04/09/2015
Dis-moi quel jargon tu parles, je te dirai qui tu es
Un article datant de deux ans (septembre-octobre 2013) dans la revue interne d'un grand groupe industriel de l'énergie a attiré mon attention : il concerne le jargon d'entreprise.
En voici quelques extraits : "L'entreprise parle une langue à part. Une façon de manifester son identité et son savoir-faire, tout en facilitant les échanges entre salariés. mais une dérive touche l'ensemble des métiers et des niveaux hiérarchiques : la propagation d'expressions obscures, alambiquées et souvent vides de sens, qui paralysent les non-initiés".
"Pour beaucoup de collègues, notre terminologie est ancrée dans les comportements, et peu importe qu'elle paraisse indigeste vu de l'extérieur".
"La Maison de l'outil et de la pensée ouvrière de Troyes montre que, dès le Moyen-Âge, chaque corporation d'artisans avait son propre jargon. En clair, les mots font partie des outils et des codes par lesquels chaque métier exprime son identité propre. Et le fait d'emprunter le discours attaché à sa spécialité professionnelle ne fait que perpétuer une tradition. Cependant l'apparition de grandes entreprises employant plusieurs centaines ou milliers de personnes a contribué à l'avènement d'une nouvelle couche langagière".
"Le parler de l'entreprise fonctionne comme un véritable ciment entre les différents métiers du Groupe". "De ce lien naît une véritable culture à part entière".
"Partager un vocabulaire constitué pour partie d'acronymes permet aussi de dialoguer et de se comprendre beaucoup plus vite".
Mais "… se dissimule parfois une démarche plus ou moins consciente d'exclusion. Pour s'adapter à un environnement lexical qui ne fait l'objet d'aucun mode d'emploi, les nouvelles recrues, les stagiaires et parfois même les clients, doivent fournir un effort. À l'obligation de mémoriser quantité de nouveaux termes s'ajoutent des risques de confusion".
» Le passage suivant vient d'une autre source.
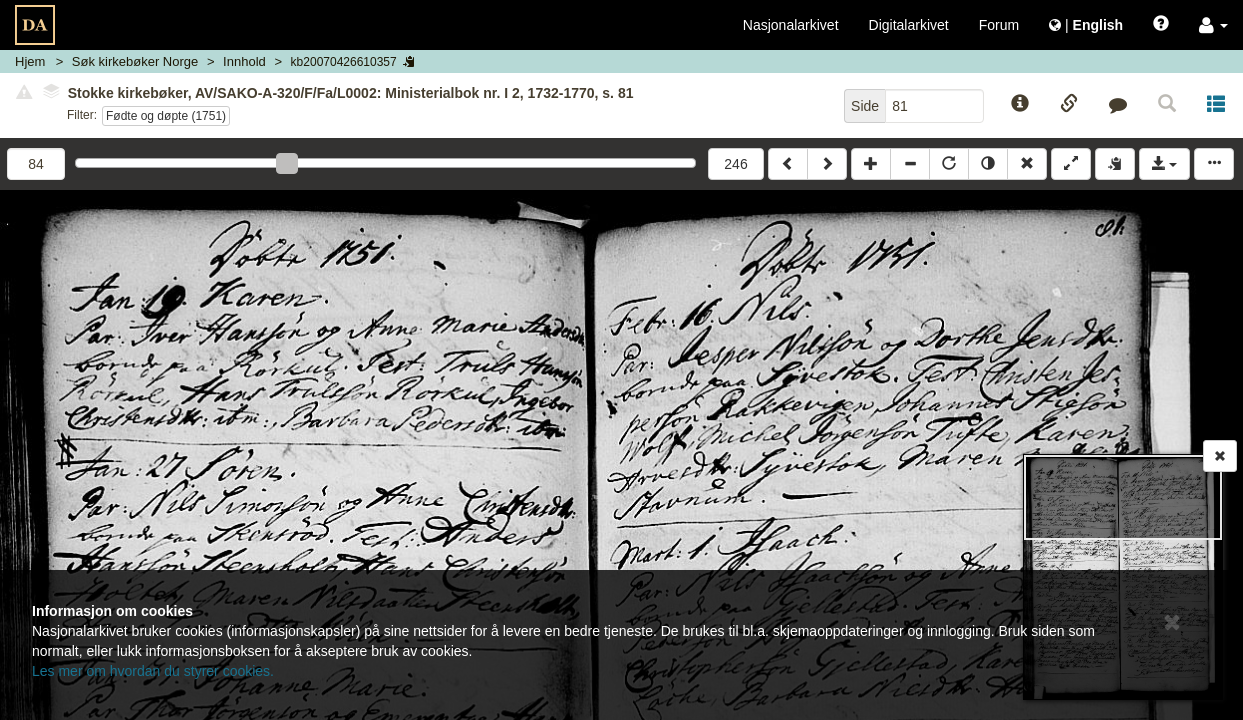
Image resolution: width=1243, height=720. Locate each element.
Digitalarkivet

Pour certains, "Il n'y a pas de meilleur apprentissage que l'immersion au sein des équipes et le compagnonnage exercé spontanément par les collègues".
Pour d'autres, il faut absolument créer et enrichir de véritables "lexiques internes" (acronymes, noms de directions et de départements, vocabulaire fonctionnel, nom de baptême des projets informatiques…).
Le Groupe constitue ainsi progressivement un abécédaire pédagogique et ludique qui complète le livret d'accueil.
"Expliciter la signification immédiate du vocabulaire de l'entreprise afin de le rendre accessible au plus grand nombre est une chose. Lutter contre la jargonite outrancière et les effets de mode en est une autre… Une charte sémantique pourrait inviter chacun à s'exprimer avec des mots simples, courants et compréhensibles par tous… C'est à travers une démarche d'exemplarité que l'on réussira à modifier les habitudes".
Ce blogue ne dit pas autre chose depuis plus d'un an !
Exemples de dérives citées dans l'article : wording, ASAP, REX, process, B to B, débriefer, brainstorming...
La situation, surtout vis-à-vis des clients, a été jugée suffisamment préoccupante pour que le Groupe confie à un institut de sondage la mission d'évaluer son impact sur l'image de l'entreprise. Les axes de progression détectés sont l'explication des raisons de l'augmentation des tarifs, un supplément de disponibilité pour apporter des réponses claires et la sécurité de installations.